Las autoridades deberían dirigirse a la población con ofrecimientos concretos, con fechas límite de realización de determinadas obras o de obtención de logros específicos para que al ver terminados esos plazos, se compruebe que sí se trabajó y se cumplieron las promesas. Mejor aún si estos ofrecimientos están relacionados con la economía del país, con la mejora de los servicios de salud, con logros educativos, de exportaciones o del recorte de gastos inútiles porque su impacto será inmediato y tendrán respaldo.

Habría que tener en cuenta que debido a que no todos poseen niveles de educación similares, lo que las autoridades dicen o proponen puede tener una interpretación diferente en cada sector de la población y esto, a su vez, generar expectativas distintas.

En el caso de las personas que viven en extrema pobreza, si se les ofrece trabajar por el bien del pueblo y mejorar la vida de los peruanos, quizá aspiren a recibir mayor ayuda social, a tener más o mejores comedores populares, o a recibir una subvención monetaria.

En el caso de la clase media, la aspiración quizá pase por obtener una mejor remuneración o movilizarse con mayor comodidad para ir al trabajo. También que la posibilidad de obtener un préstamo para el carro o la vivienda sea mayor.
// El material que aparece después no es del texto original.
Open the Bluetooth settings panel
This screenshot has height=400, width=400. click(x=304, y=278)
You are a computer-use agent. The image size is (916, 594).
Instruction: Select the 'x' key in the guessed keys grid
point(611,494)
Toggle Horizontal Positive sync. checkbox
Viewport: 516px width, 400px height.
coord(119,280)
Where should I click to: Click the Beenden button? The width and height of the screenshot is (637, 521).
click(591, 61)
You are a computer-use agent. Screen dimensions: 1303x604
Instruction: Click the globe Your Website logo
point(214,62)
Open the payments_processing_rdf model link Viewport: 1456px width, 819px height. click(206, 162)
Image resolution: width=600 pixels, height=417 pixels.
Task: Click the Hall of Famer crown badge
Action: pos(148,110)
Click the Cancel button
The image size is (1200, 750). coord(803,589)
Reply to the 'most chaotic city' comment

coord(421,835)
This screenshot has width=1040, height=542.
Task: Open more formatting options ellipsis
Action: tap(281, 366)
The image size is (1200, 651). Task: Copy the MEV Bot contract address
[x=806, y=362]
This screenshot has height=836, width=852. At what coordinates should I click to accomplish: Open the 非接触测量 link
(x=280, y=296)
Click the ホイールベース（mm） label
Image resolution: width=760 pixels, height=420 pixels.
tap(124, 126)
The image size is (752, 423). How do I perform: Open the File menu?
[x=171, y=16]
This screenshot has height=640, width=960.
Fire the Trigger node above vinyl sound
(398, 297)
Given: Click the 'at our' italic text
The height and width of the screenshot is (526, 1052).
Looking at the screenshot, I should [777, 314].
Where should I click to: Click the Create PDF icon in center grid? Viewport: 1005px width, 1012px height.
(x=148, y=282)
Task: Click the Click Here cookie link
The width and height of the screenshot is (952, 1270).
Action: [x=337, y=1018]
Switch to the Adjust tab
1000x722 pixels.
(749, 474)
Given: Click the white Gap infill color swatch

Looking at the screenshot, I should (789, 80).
En el caso de las personas con ingresos más elevados, la expectativa de mejora podría circunscribirse a obtener mayores beneficios para sus empresas o en sus inversiones bursátiles.

 

Pero más allá de las expectativas, que son válidas, la claridad del mensaje es clave. En el tema de la corrupción, tan mencionado en estos tiempos, y de los gastos excesivos que se hacen en algunas dependencias estatales, las autoridades actuales han sido más claras y se ha explicado las medidas específicas que se están tomando para mejorar la situación.

Acciones como esta deberían repetirse cuando se hable de otros temas, para que la población sepa exactamente qué es lo que sus autoridades hace por ella. Quizá así la labor gubernamental sea mejor comprendida y apreciada.